**PROBLEM REQUIREMENTS**
Return every line of the records below that contains the string "number", treating uppercase and lowercase as distinct.

----

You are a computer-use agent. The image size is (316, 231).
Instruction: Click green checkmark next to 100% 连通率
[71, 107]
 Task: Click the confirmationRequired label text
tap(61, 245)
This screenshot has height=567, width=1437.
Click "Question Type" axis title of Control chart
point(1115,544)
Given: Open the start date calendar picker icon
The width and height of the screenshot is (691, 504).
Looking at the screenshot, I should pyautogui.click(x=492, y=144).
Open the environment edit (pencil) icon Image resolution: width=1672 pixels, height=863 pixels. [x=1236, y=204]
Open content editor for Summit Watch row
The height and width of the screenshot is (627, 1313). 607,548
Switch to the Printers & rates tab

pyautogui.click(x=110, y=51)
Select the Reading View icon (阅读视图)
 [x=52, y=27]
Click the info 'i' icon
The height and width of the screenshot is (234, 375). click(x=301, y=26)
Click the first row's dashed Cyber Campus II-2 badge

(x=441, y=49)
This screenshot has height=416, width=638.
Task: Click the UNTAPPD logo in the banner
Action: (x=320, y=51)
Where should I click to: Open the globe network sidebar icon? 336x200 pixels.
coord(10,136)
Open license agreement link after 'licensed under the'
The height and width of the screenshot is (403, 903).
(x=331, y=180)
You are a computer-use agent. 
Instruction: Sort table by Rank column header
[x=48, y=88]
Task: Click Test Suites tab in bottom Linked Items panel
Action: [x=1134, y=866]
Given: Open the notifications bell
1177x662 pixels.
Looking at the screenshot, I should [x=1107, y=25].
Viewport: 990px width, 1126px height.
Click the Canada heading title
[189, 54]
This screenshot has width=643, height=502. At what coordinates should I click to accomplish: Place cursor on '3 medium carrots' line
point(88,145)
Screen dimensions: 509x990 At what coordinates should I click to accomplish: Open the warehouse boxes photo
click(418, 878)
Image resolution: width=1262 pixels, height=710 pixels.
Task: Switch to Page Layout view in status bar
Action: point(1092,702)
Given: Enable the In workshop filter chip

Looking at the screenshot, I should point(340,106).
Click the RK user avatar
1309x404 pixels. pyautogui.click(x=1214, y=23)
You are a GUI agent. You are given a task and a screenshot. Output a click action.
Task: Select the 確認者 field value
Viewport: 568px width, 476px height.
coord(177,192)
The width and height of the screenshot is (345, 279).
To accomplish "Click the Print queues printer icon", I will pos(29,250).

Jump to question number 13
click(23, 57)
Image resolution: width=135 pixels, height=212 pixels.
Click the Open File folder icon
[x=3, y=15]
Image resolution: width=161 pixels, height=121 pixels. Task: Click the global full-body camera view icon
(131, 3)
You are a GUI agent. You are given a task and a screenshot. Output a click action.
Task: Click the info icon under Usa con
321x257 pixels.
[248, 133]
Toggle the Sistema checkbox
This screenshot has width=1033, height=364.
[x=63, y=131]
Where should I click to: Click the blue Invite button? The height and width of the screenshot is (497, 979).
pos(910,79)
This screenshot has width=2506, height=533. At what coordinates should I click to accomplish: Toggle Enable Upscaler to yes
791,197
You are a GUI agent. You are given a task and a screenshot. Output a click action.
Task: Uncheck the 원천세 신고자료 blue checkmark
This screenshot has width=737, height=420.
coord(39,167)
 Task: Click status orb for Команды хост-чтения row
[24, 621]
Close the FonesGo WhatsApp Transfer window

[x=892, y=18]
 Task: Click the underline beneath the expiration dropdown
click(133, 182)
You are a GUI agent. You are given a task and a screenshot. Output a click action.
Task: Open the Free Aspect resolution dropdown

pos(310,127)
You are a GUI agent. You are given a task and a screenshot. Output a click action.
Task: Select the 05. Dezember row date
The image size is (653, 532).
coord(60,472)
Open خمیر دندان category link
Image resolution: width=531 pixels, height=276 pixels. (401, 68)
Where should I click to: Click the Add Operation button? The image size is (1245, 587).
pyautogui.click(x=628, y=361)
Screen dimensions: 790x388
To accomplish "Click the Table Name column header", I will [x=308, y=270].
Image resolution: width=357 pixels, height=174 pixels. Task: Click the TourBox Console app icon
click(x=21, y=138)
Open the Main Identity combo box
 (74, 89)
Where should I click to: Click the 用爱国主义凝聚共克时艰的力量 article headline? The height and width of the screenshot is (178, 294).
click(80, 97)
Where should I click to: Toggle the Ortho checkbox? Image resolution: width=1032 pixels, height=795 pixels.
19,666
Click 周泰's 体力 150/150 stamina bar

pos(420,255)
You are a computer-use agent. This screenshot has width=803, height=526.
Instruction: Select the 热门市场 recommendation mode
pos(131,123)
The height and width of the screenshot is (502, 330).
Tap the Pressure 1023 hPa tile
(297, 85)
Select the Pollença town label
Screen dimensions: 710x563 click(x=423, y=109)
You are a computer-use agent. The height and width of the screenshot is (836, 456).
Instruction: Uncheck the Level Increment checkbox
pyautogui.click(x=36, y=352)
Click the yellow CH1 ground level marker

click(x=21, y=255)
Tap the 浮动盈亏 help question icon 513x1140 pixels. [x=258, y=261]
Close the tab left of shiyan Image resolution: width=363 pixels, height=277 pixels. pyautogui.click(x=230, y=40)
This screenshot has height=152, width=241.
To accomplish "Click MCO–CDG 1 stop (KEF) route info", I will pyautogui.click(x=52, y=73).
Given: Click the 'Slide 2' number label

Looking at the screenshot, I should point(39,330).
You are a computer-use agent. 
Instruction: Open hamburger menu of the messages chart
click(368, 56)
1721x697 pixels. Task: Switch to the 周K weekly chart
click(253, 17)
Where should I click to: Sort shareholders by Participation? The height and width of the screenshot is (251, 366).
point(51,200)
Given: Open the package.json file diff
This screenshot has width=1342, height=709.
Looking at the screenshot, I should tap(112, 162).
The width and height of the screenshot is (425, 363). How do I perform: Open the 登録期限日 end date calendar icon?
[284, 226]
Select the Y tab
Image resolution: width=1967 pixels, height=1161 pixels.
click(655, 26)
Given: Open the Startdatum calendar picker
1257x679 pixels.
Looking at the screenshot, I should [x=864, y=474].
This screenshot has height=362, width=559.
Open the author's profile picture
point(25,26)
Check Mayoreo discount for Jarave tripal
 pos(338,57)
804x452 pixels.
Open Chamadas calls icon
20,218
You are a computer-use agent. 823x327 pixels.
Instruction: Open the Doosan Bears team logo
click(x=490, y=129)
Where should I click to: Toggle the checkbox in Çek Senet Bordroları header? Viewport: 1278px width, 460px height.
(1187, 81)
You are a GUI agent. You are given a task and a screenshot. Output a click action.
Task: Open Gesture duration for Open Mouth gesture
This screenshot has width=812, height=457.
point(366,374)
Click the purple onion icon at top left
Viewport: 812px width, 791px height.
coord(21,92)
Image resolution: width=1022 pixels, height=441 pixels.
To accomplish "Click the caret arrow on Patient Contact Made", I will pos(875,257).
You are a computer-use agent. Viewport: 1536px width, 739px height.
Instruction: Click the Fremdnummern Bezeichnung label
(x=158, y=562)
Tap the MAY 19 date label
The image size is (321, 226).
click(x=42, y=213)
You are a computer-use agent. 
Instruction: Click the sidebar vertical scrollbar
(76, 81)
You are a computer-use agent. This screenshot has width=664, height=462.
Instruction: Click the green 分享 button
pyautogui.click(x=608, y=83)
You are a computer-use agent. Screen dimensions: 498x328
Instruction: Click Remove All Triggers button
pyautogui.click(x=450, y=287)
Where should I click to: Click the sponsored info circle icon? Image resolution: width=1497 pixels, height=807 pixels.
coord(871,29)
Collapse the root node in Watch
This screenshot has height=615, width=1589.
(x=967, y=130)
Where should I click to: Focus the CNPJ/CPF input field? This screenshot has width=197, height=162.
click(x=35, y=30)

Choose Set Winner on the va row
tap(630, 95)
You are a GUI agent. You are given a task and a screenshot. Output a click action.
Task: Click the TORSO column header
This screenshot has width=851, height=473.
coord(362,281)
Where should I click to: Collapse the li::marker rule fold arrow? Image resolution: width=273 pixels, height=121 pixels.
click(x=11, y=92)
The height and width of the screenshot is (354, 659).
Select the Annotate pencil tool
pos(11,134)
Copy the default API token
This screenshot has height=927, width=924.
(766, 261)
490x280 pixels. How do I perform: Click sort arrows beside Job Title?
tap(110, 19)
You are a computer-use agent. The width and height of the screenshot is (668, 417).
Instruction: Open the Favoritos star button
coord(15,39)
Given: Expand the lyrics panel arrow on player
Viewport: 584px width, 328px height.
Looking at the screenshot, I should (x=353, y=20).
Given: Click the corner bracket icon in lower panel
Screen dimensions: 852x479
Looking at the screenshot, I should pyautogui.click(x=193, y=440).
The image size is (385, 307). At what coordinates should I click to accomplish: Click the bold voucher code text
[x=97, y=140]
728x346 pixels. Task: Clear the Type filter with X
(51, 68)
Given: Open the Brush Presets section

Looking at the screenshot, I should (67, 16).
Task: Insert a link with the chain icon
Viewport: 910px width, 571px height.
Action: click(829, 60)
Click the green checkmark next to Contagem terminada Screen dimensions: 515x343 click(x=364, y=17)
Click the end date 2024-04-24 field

----

**ANSWER TO THE EXERCISE**
Jump to question number 13
Given: Click the 'Slide 2' number label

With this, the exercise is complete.